Vale ressaltar que não houve uma simples transformação na família, mais que isso, houve uma modificação no comportamento da sociedade, com reflexos diretos no Judiciário, que acabou por reconhecer a existência não só de uma, mas de várias espécies de famílias, visto que o ordenamento jurídico tem recepcionado diferentes institutos familiares que apresentem como finalidade o desenvolvimento e proteção daqueles que dela fazem parte.
A adoção monoparental é uma realidade que, a cada dia que passa, alimenta ainda mais as pessoas solteiras. O fato de não querer, ou não poder manter um relacionamento conjugal, seja ele formal ou não, não impede o solteiro de traçar planos que possibilitem exercer a paternidade ou a maternidade.
Os meios procedimentais não diferem muita coisa dos que são tomados nos outros tipos de adoção.

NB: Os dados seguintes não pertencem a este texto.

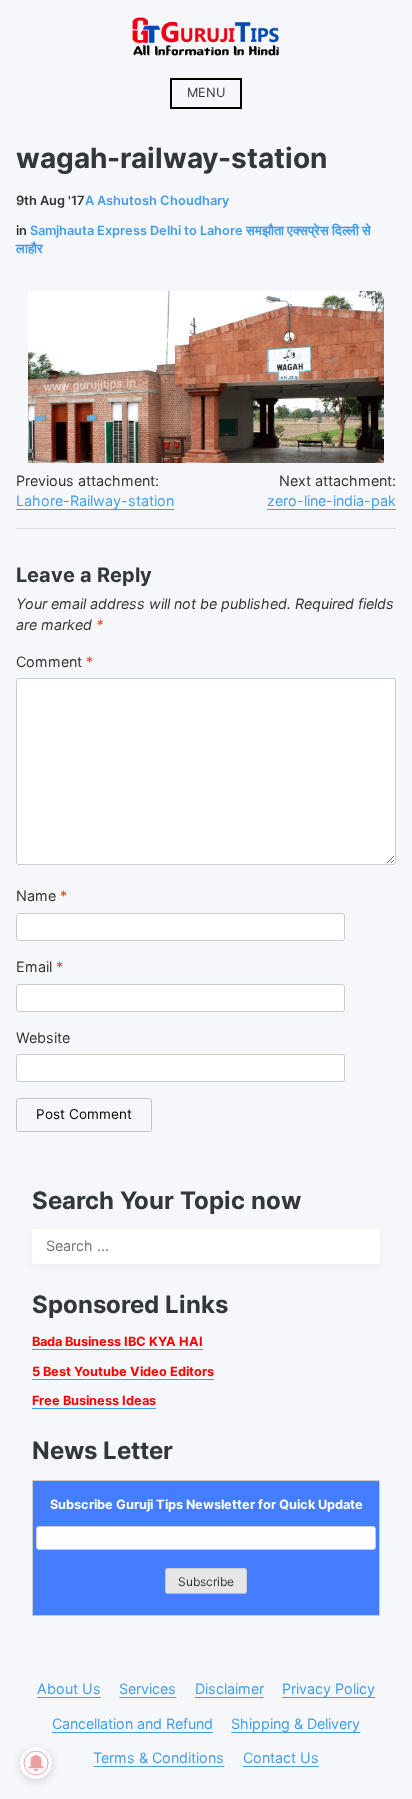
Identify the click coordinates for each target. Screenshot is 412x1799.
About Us (69, 1688)
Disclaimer (229, 1688)
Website (43, 1037)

As exigências podem ser ampliadas no que se refere ao contexto familiar do adotante, onde o adotado vai interagir e viver. Requisitos como um ambiente agradável, hábil para recepcionar um novo membro entre outros, facilitam para que seja logrado sucesso na adoção.
Não divergindo dos demais tipos de adoções, o referencial a princípios básicos, que regem em tal instituto, como o do melhor interesse da criança e do adolescente, da capacidade do adotante para que seja exercida uma paternidade saudável, responsável, e outros, devem ser observados, a ponto de se tornar inviável a adoção caso não haja a presença cumulativa dos mesmos.
Tal tipo de adoção surge conjuntamente com a possibilidade de novas estruturas familiares, sempre existentes e previstas na Constituição brasileira de 1988, possibilitando as pessoas solteiras começarem a assumir juridicamente novos papéis no seio da família, absorvendo responsabilidades e distribuindo afeto, na criação dos seus filhos adotivos.
Como em tudo que há, as flores não conseguem perfumar todos os ambientes, e algumas dificuldades e constrangimentos podem aparecer, manifestados por pessoas sem sensibilidade, marcadas pela ignorância e mediocridade. Esses problemas, com certeza, são muito maiores que os problemas decorrentes de se criar um filho só, sem ter uma das figuras, paterna ou materna, na formação da criança ou do adolescente.
2. ASPECTO HISTÓRICO DA CONSTITUIÇÃO FAMILIAR
Todo homem, a partir do momento em que nasce, passa a fazer parte integrante de uma instituição natural, uma organização familiar. A ela permanece ligado durante toda sua vida, ainda que venha a constituir família pelo casamento.
Os desdobramentos decorrentes das relações construídas entre os componentes da referida organização, originam um conjunto de arranjos, pessoais e patrimoniais, que formam o objeto do Direito das Famílias.
“A família é sem sombra de dúvida, o elemento propulsor de nossas maiores felicidades e, ao mesmo tempo, é na sua ambiência em que vivenciamos as nossas maiores angústias, frustrações, traumas e medos” (GAGLIANO; PAMPLONA FILHO, 2012, p. 38).
Ao longo do tempo, o Direito vem evoluindo, buscando propiciar harmonia entre os indivíduos que compõem uma família, objetivando a evolução de cada um, no sentido de que sejam reconhecidos como cidadãos capazes de construir um futuro digno e produtivo.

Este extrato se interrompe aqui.